第二幕、御三家の嘲笑
「俺らの仲間に何か用か?」


 冷え切った声とドスのきいた声がその左右から聞こえた。まさに邪魔された雅は、ピクリと動いたかと思うと、ややあって手を放す。傘を落とした私が濡れないように、その手の傘を少し傾けたまま。私から見えた雅は無表情だったけれど、桐椰くん達に見られる前にさっと笑顔になった。


「えー……何?」

「何はこっちの台詞だろ。何だよお前」

「それ、答える必要ある?」

「ああ?」


 誰に何を言われても関係ないと言わんばかりの素知らぬ態度で、雅はまず私の傘を拾い上げた。差し出されるがままに受け取る。
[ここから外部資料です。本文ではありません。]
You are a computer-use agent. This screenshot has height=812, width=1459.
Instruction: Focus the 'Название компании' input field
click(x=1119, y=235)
雅の登場の仕方に二人も驚いているかもしれないけれど、狼狽えているのは私も同じだ。


「み……雅……、何でここに……」

「会いに来た。亜季は俺に何も言わずにいなくなっちゃったから」


 まるで一緒にいるのが当然のような言い方に、つんと胸の奥は痛くなる。二年前――もう二年も前か――に見たその顔には、確かに覚えがあった。でも最初に気が付かなかったのは、私の記憶の中の雅は私よりも少し背が高いくらいでちょっと小柄な男の子だったから。そして何より、こんなところに現れるとは思ってなかったから。
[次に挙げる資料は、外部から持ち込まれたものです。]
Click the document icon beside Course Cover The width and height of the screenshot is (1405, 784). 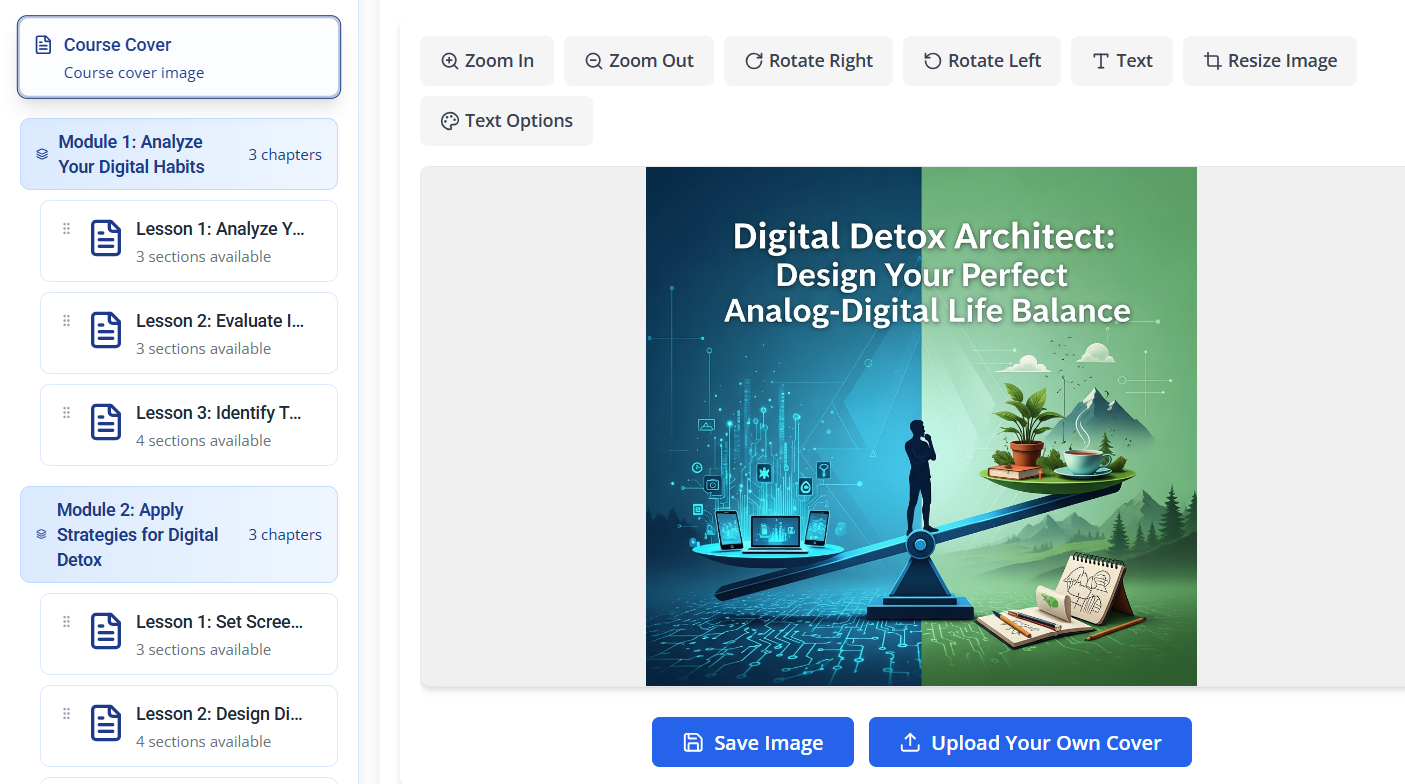[x=42, y=44]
 罪悪感に少し喉が締まった気がした。ぱく、と池の鯉のように開いた口からは何も出て来なくて、幾度か開閉して――不意に、つい数十秒前の出来事を想起する。慌ててごしごしと唇を手の甲で拭っていると、左隣からハンカチが出てきた。有り難く受け取ると雅は顔をしかめる。


「酷いなあ、亜季。俺とのキス嫌だった?」

「寧ろなんでいいと思ったのか聞きたいよね?」

「前は許してくれたから今も許してくれるかなって」

「それとこれとは――」

「だから、二人で話を進めないでくれる?」


 松隆くんがひょいとハンカチを回収した。その声の温度は笛吹さん事件のときくらい低い。


「おい、コイツは何だ?」


 桐椰くんの声は、文化祭中に私を幕張匠の彼女だったんじゃないかと問い質したときくらい不機嫌そうだ。まあ登場の仕方が登場の仕方だから無理もない。えぇと、となんて私が言い淀んでいると、雅の目がスゥッと細くなった。ああ、怒ったときの目だ……。


「何、と言われましても」


 ぐっと、雅に肩を抱かれる。くるりと反転した体は雅と一緒に桐椰くんと松隆くんに向き直る羽目になる。